··· PROVIDED ENTRIES ···

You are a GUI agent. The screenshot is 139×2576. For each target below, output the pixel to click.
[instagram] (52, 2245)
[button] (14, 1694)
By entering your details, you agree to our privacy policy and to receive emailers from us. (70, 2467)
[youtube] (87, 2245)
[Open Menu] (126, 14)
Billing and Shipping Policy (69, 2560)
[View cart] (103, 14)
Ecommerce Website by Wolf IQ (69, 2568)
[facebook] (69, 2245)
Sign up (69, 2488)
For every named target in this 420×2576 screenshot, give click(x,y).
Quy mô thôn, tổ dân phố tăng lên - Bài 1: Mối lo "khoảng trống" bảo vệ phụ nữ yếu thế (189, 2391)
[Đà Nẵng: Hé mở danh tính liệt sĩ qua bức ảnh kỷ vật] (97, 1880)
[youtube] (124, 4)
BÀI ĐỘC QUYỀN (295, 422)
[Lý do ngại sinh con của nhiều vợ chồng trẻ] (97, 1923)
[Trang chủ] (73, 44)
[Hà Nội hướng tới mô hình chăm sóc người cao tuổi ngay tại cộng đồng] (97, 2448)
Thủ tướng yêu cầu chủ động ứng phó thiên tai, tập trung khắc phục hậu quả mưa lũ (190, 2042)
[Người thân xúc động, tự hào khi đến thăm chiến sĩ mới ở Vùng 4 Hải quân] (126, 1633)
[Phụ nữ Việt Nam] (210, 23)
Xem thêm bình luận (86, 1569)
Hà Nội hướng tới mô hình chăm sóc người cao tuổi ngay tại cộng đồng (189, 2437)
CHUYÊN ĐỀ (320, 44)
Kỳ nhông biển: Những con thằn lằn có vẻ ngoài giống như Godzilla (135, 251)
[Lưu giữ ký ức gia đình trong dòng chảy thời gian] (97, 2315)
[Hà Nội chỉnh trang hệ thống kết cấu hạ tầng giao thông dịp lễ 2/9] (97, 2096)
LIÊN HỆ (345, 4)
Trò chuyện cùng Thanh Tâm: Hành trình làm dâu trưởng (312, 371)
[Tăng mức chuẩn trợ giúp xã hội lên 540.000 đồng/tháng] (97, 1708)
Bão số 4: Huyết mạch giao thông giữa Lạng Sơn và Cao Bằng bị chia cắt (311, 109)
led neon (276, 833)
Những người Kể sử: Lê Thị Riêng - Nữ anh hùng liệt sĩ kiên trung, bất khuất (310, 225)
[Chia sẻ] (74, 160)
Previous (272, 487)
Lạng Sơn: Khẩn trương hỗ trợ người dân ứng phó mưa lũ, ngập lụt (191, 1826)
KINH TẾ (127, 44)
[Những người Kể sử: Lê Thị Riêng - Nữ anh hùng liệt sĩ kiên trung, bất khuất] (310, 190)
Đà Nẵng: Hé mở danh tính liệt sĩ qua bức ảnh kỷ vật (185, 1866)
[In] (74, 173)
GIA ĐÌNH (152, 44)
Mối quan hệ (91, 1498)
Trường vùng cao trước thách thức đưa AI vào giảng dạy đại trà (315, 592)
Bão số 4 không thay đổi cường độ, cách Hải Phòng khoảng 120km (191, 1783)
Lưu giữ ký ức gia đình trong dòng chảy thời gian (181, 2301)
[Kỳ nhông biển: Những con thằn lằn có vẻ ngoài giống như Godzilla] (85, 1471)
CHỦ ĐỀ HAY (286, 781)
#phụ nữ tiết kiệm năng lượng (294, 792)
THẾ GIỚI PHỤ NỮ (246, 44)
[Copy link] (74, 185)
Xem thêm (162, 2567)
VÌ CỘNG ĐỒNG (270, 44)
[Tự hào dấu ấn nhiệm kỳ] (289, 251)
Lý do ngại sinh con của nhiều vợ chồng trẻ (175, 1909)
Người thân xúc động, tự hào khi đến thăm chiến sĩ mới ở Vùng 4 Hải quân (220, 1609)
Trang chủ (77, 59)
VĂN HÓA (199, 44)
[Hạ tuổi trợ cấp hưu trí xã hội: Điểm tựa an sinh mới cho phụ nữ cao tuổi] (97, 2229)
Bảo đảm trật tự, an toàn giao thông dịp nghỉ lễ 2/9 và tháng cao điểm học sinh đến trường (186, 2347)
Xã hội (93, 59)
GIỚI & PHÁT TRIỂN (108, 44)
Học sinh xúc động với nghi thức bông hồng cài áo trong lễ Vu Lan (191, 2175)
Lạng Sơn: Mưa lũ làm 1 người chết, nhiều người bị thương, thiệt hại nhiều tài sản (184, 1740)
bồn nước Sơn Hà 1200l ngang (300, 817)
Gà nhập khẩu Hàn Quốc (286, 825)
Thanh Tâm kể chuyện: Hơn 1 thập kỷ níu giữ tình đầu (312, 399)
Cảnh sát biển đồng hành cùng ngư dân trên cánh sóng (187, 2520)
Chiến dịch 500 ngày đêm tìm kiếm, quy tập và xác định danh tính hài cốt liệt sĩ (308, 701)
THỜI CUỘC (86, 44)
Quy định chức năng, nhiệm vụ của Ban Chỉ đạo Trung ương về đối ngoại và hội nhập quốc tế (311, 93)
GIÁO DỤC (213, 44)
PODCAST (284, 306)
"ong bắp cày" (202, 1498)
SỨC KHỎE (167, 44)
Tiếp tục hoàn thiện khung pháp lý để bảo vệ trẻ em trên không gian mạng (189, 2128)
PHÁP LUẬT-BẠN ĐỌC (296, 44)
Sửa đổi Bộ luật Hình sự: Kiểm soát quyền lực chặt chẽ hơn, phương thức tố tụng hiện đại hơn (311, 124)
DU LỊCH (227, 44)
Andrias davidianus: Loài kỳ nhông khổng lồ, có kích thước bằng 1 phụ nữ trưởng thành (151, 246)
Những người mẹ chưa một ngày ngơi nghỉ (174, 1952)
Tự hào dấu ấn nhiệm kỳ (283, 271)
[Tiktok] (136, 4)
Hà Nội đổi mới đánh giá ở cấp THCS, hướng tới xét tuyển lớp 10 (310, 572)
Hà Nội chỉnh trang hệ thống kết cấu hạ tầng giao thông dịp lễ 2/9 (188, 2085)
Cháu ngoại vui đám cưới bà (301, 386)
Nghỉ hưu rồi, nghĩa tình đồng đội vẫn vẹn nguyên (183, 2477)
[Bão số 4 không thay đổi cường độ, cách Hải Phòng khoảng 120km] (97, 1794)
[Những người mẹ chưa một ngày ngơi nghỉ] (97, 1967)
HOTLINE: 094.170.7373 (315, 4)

···

> WHAT THIS TASK INVOLVES
Begin at the top of the records above and quote each line exactly, ending with the line that contains "[Lưu giữ ký".

> EXERCISE RESULT
You are a GUI agent. The screenshot is 139×2576. For each target below, output the pixel to click.
[instagram] (52, 2245)
[button] (14, 1694)
By entering your details, you agree to our privacy policy and to receive emailers from us. (70, 2467)
[youtube] (87, 2245)
[Open Menu] (126, 14)
Billing and Shipping Policy (69, 2560)
[View cart] (103, 14)
Ecommerce Website by Wolf IQ (69, 2568)
[facebook] (69, 2245)
Sign up (69, 2488)
For every named target in this 420×2576 screenshot, give click(x,y).
Quy mô thôn, tổ dân phố tăng lên - Bài 1: Mối lo "khoảng trống" bảo vệ phụ nữ yếu thế (189, 2391)
[Đà Nẵng: Hé mở danh tính liệt sĩ qua bức ảnh kỷ vật] (97, 1880)
[youtube] (124, 4)
BÀI ĐỘC QUYỀN (295, 422)
[Lý do ngại sinh con của nhiều vợ chồng trẻ] (97, 1923)
[Trang chủ] (73, 44)
[Hà Nội hướng tới mô hình chăm sóc người cao tuổi ngay tại cộng đồng] (97, 2448)
Thủ tướng yêu cầu chủ động ứng phó thiên tai, tập trung khắc phục hậu quả mưa lũ (190, 2042)
[Người thân xúc động, tự hào khi đến thăm chiến sĩ mới ở Vùng 4 Hải quân] (126, 1633)
[Phụ nữ Việt Nam] (210, 23)
Xem thêm bình luận (86, 1569)
Hà Nội hướng tới mô hình chăm sóc người cao tuổi ngay tại cộng đồng (189, 2437)
CHUYÊN ĐỀ (320, 44)
Kỳ nhông biển: Những con thằn lằn có vẻ ngoài giống như Godzilla (135, 251)
[Lưu giữ ký ức gia đình trong dòng chảy thời gian] (97, 2315)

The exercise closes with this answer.